The creature leans in, its breath hot against my face.

“For your life.”

“What if I don’t?”

It smiles, the needle teeth glimmering in the fluorescent hospital light.

“Then I need not travel far for a meal, it seems.” It clinks its teeth together and runs a deep green tongue along the tips. I think to scream, to draw attention, but this thing seems a step ahead. A rough branch-like limb crawls up over my cheek and clamps my jaw closed.

“Do you accept your task?”

All I can do is nod my head. The demon smiles and loosens its grip.

“Then you’ll be needing this,” it says, reaching a tendril up into its mouth, wrapping it around one of its teeth.
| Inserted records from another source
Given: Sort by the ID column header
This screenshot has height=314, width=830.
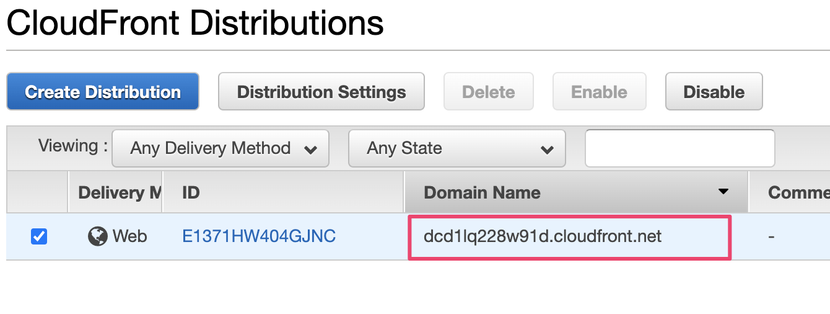Looking at the screenshot, I should [191, 193].
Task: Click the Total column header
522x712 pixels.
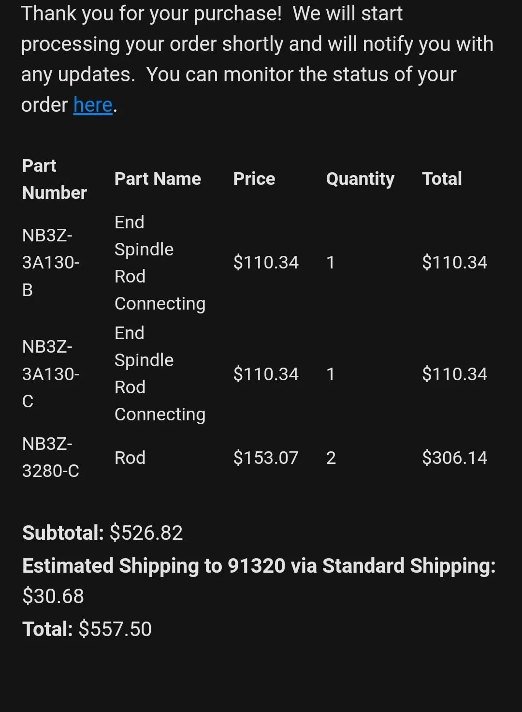Action: (x=442, y=179)
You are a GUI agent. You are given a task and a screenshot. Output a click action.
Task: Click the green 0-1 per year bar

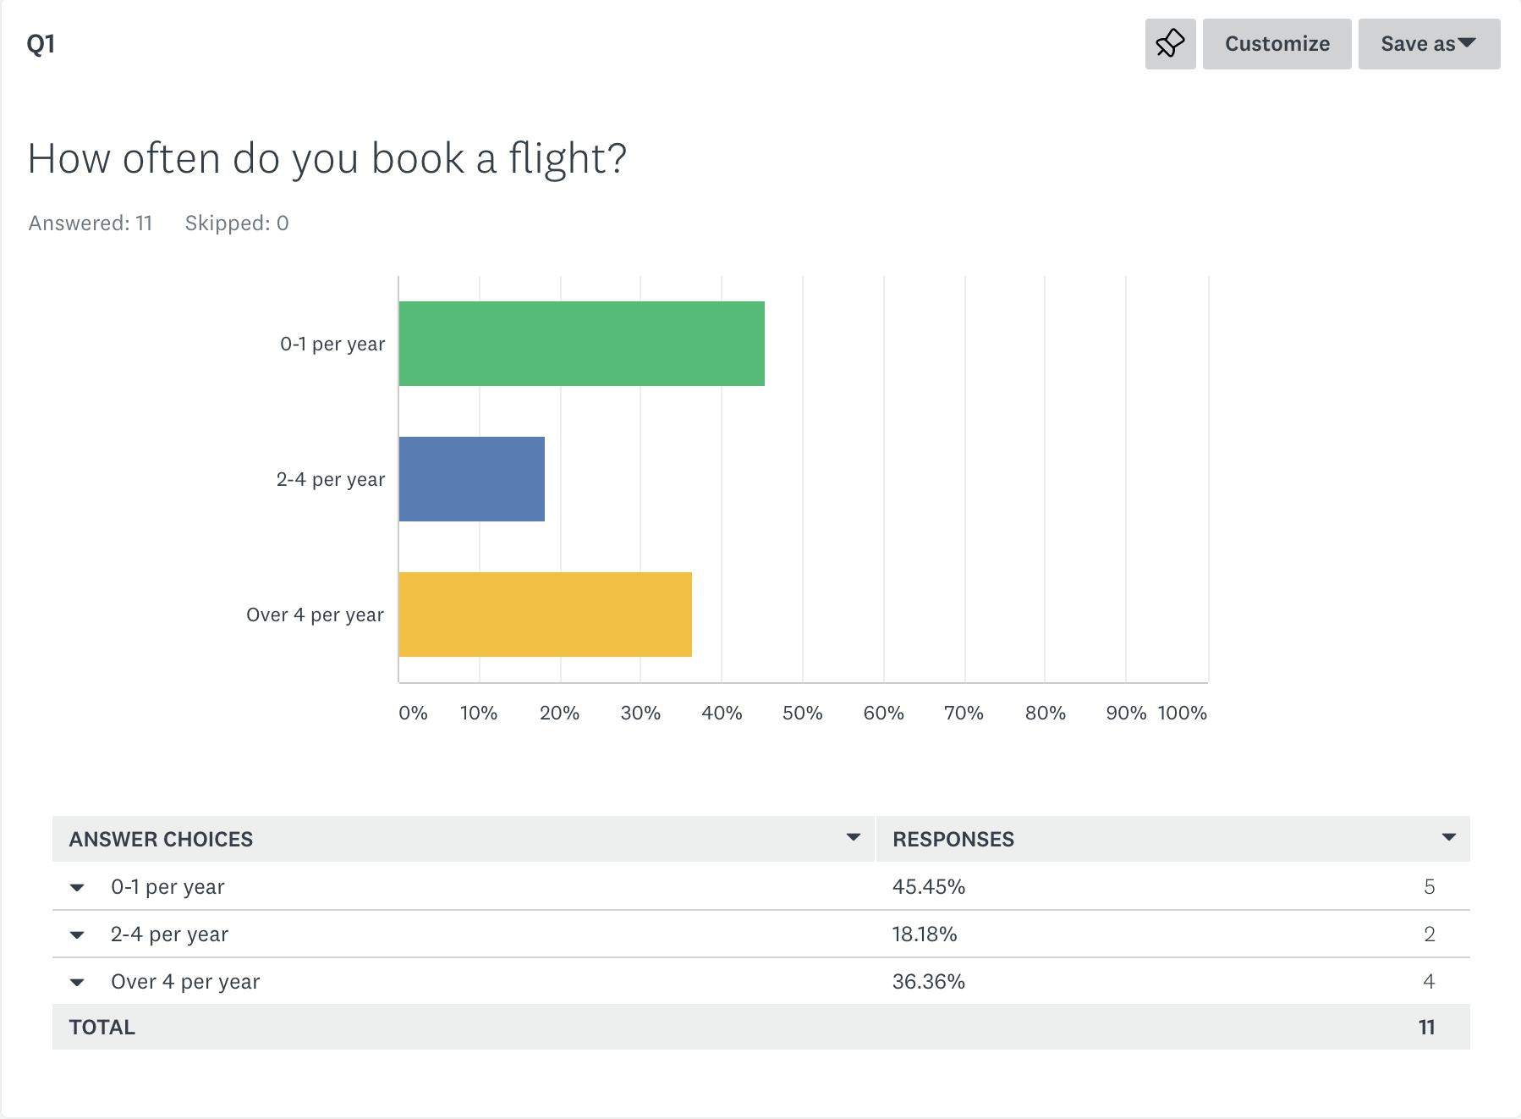coord(582,344)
It jerks hard, and the cracking  echoes through the room. The beast unfurls its fist, revealing an awl dripping with a viscous black ooze.

I reach for the awl but it lifts the tool out of my reach and growls with menacing delight.

“You can’t take this. I must give it to you,” it says.

“Then give it to me already,” I wheeze.

The needle smile moves across its wooden face. The blood-red eyes gleam and shine.

It moves in close, and this time I smell not sandalwood, but the rotting detritus of an ancient forest floor.

“Spare the heart, spoil the child,” the demon sings as it plunges the awl through the center of my chest.